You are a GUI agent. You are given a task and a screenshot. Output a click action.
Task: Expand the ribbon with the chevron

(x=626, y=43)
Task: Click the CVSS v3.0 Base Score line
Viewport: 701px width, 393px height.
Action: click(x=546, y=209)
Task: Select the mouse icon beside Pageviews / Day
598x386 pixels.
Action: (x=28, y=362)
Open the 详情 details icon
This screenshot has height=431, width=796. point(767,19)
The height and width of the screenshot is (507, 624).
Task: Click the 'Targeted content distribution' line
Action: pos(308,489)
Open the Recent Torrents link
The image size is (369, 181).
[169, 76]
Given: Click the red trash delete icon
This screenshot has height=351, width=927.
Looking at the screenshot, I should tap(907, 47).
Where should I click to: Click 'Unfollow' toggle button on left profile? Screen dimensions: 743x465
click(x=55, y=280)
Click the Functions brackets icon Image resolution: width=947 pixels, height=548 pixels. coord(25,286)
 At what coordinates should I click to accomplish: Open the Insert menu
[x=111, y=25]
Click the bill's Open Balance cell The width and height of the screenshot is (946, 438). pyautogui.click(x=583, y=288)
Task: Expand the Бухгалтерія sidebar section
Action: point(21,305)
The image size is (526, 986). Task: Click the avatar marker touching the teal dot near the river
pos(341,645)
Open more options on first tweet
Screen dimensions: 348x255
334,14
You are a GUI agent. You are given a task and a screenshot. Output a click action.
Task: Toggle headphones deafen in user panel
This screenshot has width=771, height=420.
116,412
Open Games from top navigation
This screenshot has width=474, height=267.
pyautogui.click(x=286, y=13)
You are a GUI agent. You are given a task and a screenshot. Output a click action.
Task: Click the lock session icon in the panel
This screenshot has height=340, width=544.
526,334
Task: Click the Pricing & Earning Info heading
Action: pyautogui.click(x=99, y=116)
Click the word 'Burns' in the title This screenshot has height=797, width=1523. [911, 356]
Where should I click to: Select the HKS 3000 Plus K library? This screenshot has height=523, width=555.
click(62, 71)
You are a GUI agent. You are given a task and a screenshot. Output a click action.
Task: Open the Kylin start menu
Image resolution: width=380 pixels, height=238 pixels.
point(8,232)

○ ○ ○ ○ ○

# AIM OF THE TASK
The answer must consist of the lines from the one with "This screenshot has height=351, width=927." through the final line of the entries above, exactly as they are, and nothing else.

# RESPONSE
This screenshot has height=351, width=927.
Looking at the screenshot, I should tap(907, 47).
Where should I click to: Click 'Unfollow' toggle button on left profile? Screen dimensions: 743x465
click(x=55, y=280)
Click the Functions brackets icon Image resolution: width=947 pixels, height=548 pixels. coord(25,286)
 At what coordinates should I click to accomplish: Open the Insert menu
[x=111, y=25]
Click the bill's Open Balance cell The width and height of the screenshot is (946, 438). pyautogui.click(x=583, y=288)
Task: Expand the Бухгалтерія sidebar section
Action: point(21,305)
The image size is (526, 986). Task: Click the avatar marker touching the teal dot near the river
pos(341,645)
Open more options on first tweet
Screen dimensions: 348x255
334,14
You are a GUI agent. You are given a task and a screenshot. Output a click action.
Task: Toggle headphones deafen in user panel
This screenshot has width=771, height=420.
116,412
Open Games from top navigation
This screenshot has width=474, height=267.
pyautogui.click(x=286, y=13)
You are a GUI agent. You are given a task and a screenshot. Output a click action.
Task: Click the lock session icon in the panel
This screenshot has height=340, width=544.
526,334
Task: Click the Pricing & Earning Info heading
Action: pyautogui.click(x=99, y=116)
Click the word 'Burns' in the title This screenshot has height=797, width=1523. [911, 356]
Where should I click to: Select the HKS 3000 Plus K library? This screenshot has height=523, width=555.
click(62, 71)
You are a GUI agent. You are given a task and a screenshot. Output a click action.
Task: Open the Kylin start menu
Image resolution: width=380 pixels, height=238 pixels.
point(8,232)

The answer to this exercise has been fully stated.